● **TAREFA 1**
No texto sobre a esquerda e o anti-imperialismo, qual era o objetivo inicial da URSS ao invadir o Afeganistão?
● **TAREFA 2**
Transcreva sem alterações o trecho do texto sobre a esquerda e o anti-imperialismo que começa nas palavras "Normalmente, a esquerda" e termina depois das palavras "morto pelos invasores).".
● **TAREFA 3**
No parágrafo do texto sobre a esquerda e o anti-imperialismo que vem depois do título, liste todas as expressões que aparecem entre aspas.

● **TEXTO DA PÁGINA**
21/08/11

A esquerda, o anti-imperialismo e a "solidariedade internacionalista"

Normalmente, a esquerda costuma rejeitar a ideia de um país entrar com as suas tropas adentro de outro pais com um "mau governo" para colocar no poder um "bom governo" (um argumento clássico é "eu não achava bem que os americanos viesse cá derrubar o Salazar"). Mesmo os comunistas pró-soviéticos, quando a URSS fazia coisas dessas no Bloco de Leste, tentavam arranjar sempre alguma desculpa para demonstrar que a "soberania nacional" não estava sendo violada (p.ex., quando a URSS invadiu o Afeganistão - recorde-se, com o objectivo inicial de substituir um regime comunista de "linha dura" por um que fosse mais "brando" - durante os primeiros dias disseram que estavam lá a pedido do governo afegão, até se tornar público que o líder comunista local havia sido morto pelos invasores).

● **MATERIAL FORNECIDO**
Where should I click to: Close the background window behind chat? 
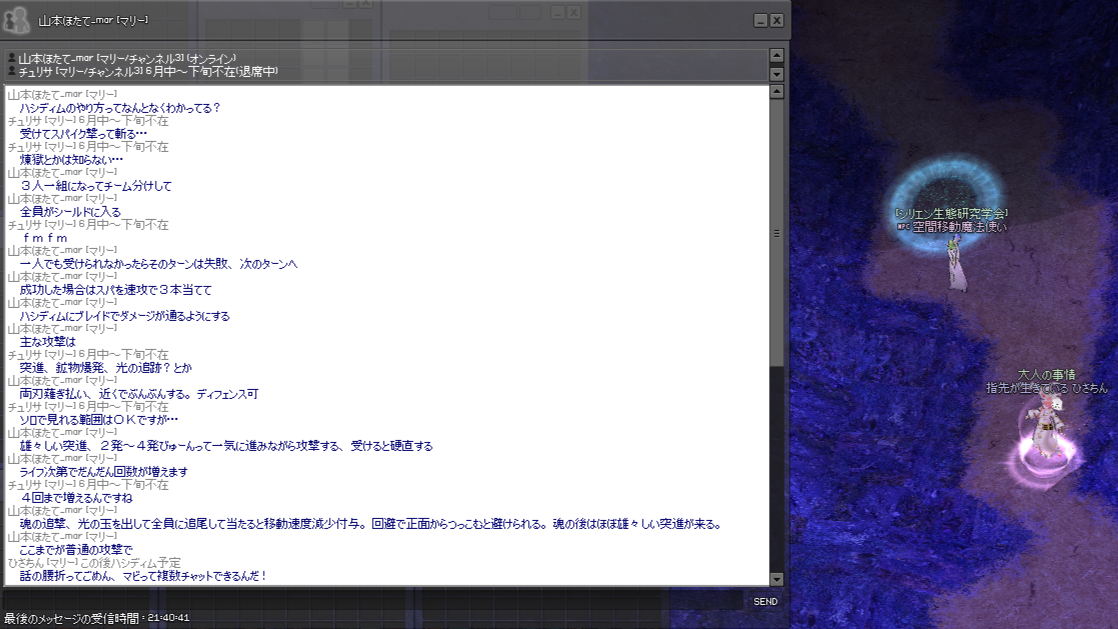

● **RESPOSTA 1**
Substituir um regime comunista de "linha dura" por um que fosse mais "brando".

● **RESPOSTA 2**
Normalmente, a esquerda costuma rejeitar a ideia de um país entrar com as suas tropas adentro de outro pais com um "mau governo" para colocar no poder um "bom governo" (um argumento clássico é "eu não achava bem que os americanos viesse cá derrubar o Salazar"). Mesmo os comunistas pró-soviéticos, quando a URSS fazia coisas dessas no Bloco de Leste, tentavam arranjar sempre alguma desculpa para demonstrar que a "soberania nacional" não estava sendo violada (p.ex., quando a URSS invadiu o Afeganistão - recorde-se, com o objectivo inicial de substituir um regime comunista de "linha dura" por um que fosse mais "brando" - durante os primeiros dias disseram que estavam lá a pedido do governo afegão, até se tornar público que o líder comunista local havia sido morto pelos invasores).

● **RESPOSTA 3**
- "mau governo"
- "bom governo"
- "eu não achava bem que os americanos viesse cá derrubar o Salazar"
- "soberania nacional"
- "linha dura"
- "brando"